Buna rağmen ekonomi yönetiminden enflasyona ilişkin farklı sesler yükseliyor.

Sayın Şimşek enflasyon verisine yönelik yaptığı değerlendirmede, ‘‘Biz, enflasyonun Merkez Bankası’nın tahmin aralığında kalacağına inanıyoruz. Bu değerlendirmeler, son gelişmeler dikkate alınarak yapılıyor. Elbette enflasyonu yukarı çeken faktörler de var, ancak genel eğilim aşağı yönlü. Yıl sonunda enflasyonun yüzde 30'un altına ineceğini öngörüyoruz’’ yorumu yaptı.

Sayın Karahan ise Türkiye Büyük Millet Meclisi Plan ve Bütçe Komisyonu toplantısında yaptığı konuşmada Nisan ayında enflasyon beklentilerindeki iyileşmenin duraksadığını belirterek "Beklentiler, dezenflasyon süreci açısından risk unsuru olmaya devam etmektedir" yurt içi talebin ivme kaybetmekle beraber öngörülenin üzerinde seyrettiğini, talep koşullarındaki gelişmelerin dezenflasyon sürecini olumsuz etkilemesi durumunda, gerekli önlemleri alacağımızı vurgulamak isterim" yorumunu yaptı.

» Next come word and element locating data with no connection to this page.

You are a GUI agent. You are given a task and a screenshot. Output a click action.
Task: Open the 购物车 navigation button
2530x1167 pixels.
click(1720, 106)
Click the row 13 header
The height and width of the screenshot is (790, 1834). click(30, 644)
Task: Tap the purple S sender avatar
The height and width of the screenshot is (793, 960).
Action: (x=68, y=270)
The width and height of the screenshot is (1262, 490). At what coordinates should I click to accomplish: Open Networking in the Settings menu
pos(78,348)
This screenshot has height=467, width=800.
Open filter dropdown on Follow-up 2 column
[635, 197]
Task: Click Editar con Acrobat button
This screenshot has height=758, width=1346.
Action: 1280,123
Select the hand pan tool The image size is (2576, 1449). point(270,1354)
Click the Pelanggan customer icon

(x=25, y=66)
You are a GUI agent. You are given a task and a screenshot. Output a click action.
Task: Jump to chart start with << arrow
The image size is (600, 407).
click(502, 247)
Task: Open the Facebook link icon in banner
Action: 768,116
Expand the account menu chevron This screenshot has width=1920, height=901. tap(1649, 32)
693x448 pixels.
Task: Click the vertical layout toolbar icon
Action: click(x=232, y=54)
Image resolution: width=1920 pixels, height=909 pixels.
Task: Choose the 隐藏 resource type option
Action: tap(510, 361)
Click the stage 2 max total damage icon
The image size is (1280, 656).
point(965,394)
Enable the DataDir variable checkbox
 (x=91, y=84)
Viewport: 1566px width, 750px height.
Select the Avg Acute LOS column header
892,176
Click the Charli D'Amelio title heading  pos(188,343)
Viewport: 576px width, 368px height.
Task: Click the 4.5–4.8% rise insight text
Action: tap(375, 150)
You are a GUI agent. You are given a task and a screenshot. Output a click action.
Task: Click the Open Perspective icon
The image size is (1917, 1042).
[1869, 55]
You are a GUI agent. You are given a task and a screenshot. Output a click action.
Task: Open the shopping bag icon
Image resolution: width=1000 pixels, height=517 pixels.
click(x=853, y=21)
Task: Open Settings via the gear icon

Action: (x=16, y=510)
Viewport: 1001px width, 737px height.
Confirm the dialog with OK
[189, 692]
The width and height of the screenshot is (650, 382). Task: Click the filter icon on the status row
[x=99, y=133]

Ekonomi kurmaylarını karşı karşıya getiren söylemsel ayrışmanın en büyüğü ise AK Parti Ekonomi İşlerinden Sorumlu Genel Başkan Yardımcısı Nihat Zeybekci’den geldi. Sayın Zeybekci, programda sadece para politikası üzerinden gidildiğini üretim üzerinden arzın artırılmadığını belirterek, “Ben o parayı faizler bu kadar yüksekken faize yatırırım” sözleri oldu.

Tüm bu açıklamalar bir yana, ekonomi yönetiminin dikkate almadığı en önemli nokta gelir dağılımının lüks tüketimi teşvik eder şekilde bozulduğu ve orta sınıf yok olurken lüks tüketim düşkünü bir sınıfın doğduğu.

Yanlış ve eksik bir ekonomik kurgu üzerine inşa edilen programın yükünün ücretlilerce üstlenildiği, mali disiplinin kamu harcaması kısılarak değil kamu geliri artırılarak yapılmaya çalışılmasının sonucunda açlık pahasına enflasyonda iki yıl önceki seviyeye dönüş, yükselen faiz, eriyen rezervler ve döviz atağı ile bu atağı önlemeye ilişkin atılan ve atılacak adımlarla yola devam edilecek gibi görünüyor.